--- DOCUMENT TEXT Enclosed Below ---
For most people, quantum mechanics is a topic that’s out on the fringes of what’s practical; it’s an area of study for people who like hard-to-prove theories and really difficult math problems. But get this: everything you touch, taste, see, smell, and hear is made up of quantum particles. And quantum particles can have quantum effects. In fact, a team of researchers may have triggered those effects in living organisms. Is it really possible to put bacteria in a state of quantum entanglement?
We Belong to the Light, We Belong to the Thunder
If you’ve ever heard of Schrödinger’s Cat, you’ve heard of quantum mechanics. That’s a thought experiment designed to illustrate the concept of quantum superposition. The idea is that if you put a cat in a box with a vial of poison that opens based on the spin of a quantum particle, the cat is both alive and dead — that is, in a state of superposition — until you open the box and check. Likewise, quantum particles can be in multiple states at once until they’re measured. That’s just one weird trick of the quantum world. Particles can also become entangled, meaning they’re linked so that they can affect each other’s quantum states — even if they’re at opposite ends of the universe.
But these effects are pretty much limited to the impossibly small particles of the quantum world like photons and electrons. As far as physics is concerned, there seem to be two sets of rules for two completely different worlds: the quantum world does one thing, and the macroscopic world we’re most familiar with does another. You’ve never accidentally entangled a pair of socks (if only!). But if there are two worlds with different rules that are only delineated by their size, then the obvious question is: where’s the line? Can a proton have quantum effects? A molecule? A single-celled organism?
Scientists are hard at work on that question, and they’ve come up with some enticing possible answers. A few years ago, scientists figured out that birds might use Earth’s magnetic field to navigate by sensing the quantum spin of electrons in their eyes. Scientists also think that our sense of smell depends on quantum vibrations of particles that enter our noses. Photosynthesis, bioluminescence, and really anything that involves turning light into energy or vice versa happens via quantum effects.
Quantum Gets Bigger
Which is precisely why, in 2016, David Coles from the University of Sheffield and his colleagues tried to get quantum effects from a photosynthetic organism. They squeezed several hundred photosynthetic bacteria into a cavity between two tiny mirrors spaced a few hundred nanometers apart, then bounced photons, or light particles, between the mirrors. Just as they had hoped, the bacteria’s light-sensitive molecules coupled with the energy in the cavity, making the bacteria absorb, emit, and reabsorb the photons.
But recently, another team led by quantum physicist Chiara Marletto of the University of Oxford took another look at Coles’ experiment and found that there was more to it than that. That team says the energy signature created matches what you might expect if the photosynthetic molecules had become entangled with the photons, specifically by photons both hitting and missing particular molecules at the same time.
You could, possibly, just interpret this as classical physics, with no quantum weirdness to blame. But the team found that a model based on classical physics (or semiclassical, since photons are by definition quantum) doesn’t match the actual results. That points to a stronger possibility that quantum entanglement really is what was going on in these bacteria. Whichever way it ends up, though, many researchers are working diligently to find the line between the classical and quantum worlds — if there is one at all.
--- End of Enclosed DOCUMENT TEXT ---
--- DATASET EXCERPTS Enclosed Below ---
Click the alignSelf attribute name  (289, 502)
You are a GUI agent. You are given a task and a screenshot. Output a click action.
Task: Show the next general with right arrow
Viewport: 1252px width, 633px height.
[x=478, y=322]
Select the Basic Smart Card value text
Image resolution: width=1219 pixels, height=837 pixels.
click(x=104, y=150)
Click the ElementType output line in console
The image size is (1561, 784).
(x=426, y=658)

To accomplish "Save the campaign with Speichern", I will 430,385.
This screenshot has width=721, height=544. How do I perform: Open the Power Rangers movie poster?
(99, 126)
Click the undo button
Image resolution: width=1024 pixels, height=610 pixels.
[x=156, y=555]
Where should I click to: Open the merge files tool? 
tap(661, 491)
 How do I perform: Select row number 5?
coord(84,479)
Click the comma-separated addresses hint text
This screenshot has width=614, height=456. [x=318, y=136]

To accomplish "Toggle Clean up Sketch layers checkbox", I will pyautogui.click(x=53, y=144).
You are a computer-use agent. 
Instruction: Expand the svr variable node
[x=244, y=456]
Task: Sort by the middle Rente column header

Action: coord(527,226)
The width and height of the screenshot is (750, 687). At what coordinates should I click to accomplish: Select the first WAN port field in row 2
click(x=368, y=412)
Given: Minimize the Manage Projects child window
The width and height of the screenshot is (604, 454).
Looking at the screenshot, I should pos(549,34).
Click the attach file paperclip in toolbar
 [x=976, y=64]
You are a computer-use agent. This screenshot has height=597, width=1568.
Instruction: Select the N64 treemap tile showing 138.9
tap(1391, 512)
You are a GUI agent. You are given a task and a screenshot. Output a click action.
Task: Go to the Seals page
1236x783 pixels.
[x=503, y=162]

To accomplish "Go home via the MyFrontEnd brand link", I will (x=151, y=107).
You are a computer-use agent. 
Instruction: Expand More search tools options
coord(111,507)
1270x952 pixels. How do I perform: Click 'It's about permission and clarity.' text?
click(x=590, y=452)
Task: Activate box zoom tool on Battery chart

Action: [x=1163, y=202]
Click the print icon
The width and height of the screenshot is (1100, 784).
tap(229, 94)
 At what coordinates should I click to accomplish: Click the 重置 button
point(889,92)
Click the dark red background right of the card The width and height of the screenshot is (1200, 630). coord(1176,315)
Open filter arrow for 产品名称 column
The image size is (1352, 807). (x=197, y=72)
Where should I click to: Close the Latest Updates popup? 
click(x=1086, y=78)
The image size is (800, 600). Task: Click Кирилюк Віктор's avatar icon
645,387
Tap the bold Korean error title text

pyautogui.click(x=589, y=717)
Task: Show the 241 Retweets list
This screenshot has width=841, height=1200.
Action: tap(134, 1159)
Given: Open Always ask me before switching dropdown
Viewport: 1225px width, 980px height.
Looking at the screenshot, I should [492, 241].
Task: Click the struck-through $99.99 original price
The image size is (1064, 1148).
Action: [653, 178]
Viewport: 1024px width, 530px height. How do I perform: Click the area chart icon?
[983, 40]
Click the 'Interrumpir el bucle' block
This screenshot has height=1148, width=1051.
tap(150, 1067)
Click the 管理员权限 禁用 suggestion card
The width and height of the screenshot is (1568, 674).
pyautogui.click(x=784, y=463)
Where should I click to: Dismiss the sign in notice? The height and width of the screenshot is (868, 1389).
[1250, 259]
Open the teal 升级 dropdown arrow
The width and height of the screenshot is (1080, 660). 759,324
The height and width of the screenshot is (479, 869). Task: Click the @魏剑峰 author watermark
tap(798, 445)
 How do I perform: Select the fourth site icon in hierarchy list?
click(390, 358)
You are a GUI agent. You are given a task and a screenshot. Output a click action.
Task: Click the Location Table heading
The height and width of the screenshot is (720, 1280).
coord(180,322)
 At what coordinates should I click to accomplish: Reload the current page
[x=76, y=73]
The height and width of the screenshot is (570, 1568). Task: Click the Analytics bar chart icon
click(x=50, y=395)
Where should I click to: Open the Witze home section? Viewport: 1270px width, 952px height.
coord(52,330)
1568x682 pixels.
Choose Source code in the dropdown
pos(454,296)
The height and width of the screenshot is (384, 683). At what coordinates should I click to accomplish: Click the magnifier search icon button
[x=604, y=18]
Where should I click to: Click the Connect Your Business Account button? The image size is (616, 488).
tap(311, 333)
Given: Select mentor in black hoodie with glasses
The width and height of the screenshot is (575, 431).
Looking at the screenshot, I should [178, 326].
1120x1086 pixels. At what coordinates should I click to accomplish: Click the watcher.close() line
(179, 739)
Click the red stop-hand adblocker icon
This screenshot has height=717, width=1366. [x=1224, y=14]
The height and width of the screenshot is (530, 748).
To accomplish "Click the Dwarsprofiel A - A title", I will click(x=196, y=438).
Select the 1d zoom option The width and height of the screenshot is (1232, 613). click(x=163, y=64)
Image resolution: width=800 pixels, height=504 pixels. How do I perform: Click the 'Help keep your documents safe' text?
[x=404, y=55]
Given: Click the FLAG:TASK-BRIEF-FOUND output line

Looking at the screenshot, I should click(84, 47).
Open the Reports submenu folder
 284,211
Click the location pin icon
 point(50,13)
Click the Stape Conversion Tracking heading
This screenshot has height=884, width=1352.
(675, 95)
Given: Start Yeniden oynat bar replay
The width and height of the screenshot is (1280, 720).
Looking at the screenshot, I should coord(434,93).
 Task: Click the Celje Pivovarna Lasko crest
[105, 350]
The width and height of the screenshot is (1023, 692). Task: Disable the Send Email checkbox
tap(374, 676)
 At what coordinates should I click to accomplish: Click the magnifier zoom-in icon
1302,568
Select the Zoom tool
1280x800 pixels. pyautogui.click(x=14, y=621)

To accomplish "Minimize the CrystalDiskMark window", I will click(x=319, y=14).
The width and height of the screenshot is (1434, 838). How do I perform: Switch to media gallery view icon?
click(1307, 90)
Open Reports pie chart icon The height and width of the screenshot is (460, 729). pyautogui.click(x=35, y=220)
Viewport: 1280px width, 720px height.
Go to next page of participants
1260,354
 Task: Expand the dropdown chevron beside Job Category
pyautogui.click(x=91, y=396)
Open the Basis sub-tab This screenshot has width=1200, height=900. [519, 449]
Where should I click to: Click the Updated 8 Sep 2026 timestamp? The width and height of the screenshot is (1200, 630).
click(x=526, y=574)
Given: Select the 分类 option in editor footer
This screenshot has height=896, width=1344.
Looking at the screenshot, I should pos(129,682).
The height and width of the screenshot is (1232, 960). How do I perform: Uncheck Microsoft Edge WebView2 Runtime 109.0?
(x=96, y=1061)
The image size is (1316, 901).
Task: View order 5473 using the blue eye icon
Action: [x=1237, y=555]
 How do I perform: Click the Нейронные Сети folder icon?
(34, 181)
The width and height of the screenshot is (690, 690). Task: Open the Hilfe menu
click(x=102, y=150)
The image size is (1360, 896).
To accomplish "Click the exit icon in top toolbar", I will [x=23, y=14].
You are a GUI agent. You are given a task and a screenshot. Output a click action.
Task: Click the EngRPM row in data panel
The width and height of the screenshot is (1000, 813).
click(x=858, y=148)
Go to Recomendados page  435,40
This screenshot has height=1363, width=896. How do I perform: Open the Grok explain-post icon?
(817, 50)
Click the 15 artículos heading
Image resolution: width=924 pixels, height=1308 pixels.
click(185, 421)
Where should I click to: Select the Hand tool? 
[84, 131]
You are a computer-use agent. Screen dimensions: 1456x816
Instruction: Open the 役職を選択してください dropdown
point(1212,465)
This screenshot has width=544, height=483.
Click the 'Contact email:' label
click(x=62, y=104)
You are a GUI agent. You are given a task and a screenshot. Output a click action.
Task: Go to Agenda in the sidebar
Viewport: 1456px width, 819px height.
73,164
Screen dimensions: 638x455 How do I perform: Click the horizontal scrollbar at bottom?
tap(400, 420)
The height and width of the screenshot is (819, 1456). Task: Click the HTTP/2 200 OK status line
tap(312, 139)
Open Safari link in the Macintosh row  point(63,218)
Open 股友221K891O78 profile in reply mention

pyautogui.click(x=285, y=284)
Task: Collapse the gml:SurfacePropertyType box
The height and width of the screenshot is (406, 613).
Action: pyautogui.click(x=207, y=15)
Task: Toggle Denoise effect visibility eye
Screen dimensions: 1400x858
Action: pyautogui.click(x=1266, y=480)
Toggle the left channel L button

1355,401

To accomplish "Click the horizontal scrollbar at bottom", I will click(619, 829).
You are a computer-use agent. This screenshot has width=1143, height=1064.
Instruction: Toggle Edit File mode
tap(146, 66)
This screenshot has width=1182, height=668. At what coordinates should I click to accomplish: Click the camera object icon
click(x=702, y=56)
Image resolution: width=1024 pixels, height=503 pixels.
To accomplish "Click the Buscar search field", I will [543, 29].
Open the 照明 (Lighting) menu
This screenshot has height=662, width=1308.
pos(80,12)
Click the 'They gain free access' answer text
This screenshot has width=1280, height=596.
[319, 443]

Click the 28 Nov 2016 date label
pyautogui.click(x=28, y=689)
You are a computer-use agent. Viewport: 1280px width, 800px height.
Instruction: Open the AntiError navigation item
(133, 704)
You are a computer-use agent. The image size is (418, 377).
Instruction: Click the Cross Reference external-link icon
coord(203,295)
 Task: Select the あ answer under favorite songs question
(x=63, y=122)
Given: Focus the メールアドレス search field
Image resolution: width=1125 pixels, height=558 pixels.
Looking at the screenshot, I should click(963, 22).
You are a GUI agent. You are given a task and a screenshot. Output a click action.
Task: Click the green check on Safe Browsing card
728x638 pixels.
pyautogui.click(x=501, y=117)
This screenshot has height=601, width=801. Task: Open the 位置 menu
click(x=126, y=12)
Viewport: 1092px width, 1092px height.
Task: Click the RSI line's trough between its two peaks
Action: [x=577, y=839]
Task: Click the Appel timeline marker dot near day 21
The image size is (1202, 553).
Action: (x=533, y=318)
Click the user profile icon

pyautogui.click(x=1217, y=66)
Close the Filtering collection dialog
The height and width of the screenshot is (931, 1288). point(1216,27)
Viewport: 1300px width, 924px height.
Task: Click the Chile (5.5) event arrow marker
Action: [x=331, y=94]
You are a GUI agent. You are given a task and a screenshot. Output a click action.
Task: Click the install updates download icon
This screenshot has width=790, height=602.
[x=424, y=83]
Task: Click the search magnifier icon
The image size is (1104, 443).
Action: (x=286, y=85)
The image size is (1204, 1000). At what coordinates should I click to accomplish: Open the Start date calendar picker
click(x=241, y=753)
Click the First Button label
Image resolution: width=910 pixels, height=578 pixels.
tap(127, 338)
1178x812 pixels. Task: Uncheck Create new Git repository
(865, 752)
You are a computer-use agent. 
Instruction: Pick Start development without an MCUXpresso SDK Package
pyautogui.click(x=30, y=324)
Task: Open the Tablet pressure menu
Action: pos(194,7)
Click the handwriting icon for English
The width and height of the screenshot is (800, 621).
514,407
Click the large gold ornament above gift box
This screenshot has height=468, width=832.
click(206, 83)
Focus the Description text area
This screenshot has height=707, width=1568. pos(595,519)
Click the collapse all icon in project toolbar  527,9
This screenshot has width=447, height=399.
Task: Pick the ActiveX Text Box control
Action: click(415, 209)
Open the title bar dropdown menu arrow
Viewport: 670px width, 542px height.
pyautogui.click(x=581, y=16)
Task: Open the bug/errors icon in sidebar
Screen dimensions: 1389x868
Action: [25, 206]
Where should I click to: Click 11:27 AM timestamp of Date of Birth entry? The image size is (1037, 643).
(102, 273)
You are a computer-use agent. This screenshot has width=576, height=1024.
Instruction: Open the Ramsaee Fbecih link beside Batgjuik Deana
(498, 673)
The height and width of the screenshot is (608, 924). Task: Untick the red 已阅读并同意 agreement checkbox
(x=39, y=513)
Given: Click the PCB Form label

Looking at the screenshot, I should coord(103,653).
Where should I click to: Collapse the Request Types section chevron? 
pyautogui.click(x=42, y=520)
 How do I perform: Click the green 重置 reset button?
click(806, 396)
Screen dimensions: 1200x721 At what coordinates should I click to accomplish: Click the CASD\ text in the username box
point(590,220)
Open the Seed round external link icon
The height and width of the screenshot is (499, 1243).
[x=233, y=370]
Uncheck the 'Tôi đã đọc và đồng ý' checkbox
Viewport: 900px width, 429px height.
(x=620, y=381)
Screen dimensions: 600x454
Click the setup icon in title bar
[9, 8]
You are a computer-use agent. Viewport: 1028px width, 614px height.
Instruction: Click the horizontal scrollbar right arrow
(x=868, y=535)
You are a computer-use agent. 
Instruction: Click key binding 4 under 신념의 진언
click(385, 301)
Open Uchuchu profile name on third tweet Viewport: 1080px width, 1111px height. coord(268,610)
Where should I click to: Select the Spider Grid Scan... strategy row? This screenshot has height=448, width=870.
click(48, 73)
--- End of Enclosed DATASET EXCERPTS ---
WORK INSTRUCTIONS: In the article on quantum effects in bacteria, the paragraph beginning "Scientists are hard at work on that question" names several processes in living things that involve quantum effects. List each one.

ANSWER SECTION:
- Bird navigation using Earth's magnetic field, by sensing the quantum spin of electrons in their eyes
- Our sense of smell, through quantum vibrations of particles that enter our noses
- Photosynthesis
- Bioluminescence